> **WORK INSTRUCTIONS**:
Reproduce exactly the span of lines that opens with the line containing "The image size is (720, 390)." and closes with the last line of the entries below.
** Opening MATERIAL SUPPLIED block **
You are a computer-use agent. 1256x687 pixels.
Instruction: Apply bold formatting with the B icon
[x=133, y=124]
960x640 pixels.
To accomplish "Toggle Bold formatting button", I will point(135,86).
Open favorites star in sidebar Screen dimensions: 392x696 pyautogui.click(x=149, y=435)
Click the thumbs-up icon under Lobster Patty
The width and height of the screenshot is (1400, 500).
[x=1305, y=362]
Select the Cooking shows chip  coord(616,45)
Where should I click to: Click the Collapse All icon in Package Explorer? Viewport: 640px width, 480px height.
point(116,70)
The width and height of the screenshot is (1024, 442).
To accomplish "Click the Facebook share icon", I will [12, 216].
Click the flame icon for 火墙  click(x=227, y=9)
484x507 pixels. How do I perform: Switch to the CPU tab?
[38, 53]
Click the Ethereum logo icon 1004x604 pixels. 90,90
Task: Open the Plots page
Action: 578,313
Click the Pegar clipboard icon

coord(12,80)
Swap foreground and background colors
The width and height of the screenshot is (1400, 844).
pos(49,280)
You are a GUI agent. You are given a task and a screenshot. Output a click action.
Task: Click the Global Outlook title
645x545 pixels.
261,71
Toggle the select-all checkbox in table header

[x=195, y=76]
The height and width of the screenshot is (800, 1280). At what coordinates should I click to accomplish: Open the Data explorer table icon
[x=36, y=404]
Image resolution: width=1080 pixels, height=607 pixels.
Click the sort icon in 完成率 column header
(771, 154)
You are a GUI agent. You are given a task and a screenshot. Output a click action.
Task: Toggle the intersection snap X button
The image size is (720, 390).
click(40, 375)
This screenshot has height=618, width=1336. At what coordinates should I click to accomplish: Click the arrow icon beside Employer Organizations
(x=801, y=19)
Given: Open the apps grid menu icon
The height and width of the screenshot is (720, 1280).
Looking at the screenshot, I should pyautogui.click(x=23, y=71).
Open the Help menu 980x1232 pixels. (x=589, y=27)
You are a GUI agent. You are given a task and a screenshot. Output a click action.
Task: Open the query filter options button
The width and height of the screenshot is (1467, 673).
** Closing MATERIAL SUPPLIED block **
> **COMPLETED EXERCISE**:
The image size is (720, 390).
click(40, 375)
This screenshot has height=618, width=1336. At what coordinates should I click to accomplish: Click the arrow icon beside Employer Organizations
(x=801, y=19)
Given: Open the apps grid menu icon
The height and width of the screenshot is (720, 1280).
Looking at the screenshot, I should pyautogui.click(x=23, y=71).
Open the Help menu 980x1232 pixels. (x=589, y=27)
You are a GUI agent. You are given a task and a screenshot. Output a click action.
Task: Open the query filter options button
The width and height of the screenshot is (1467, 673).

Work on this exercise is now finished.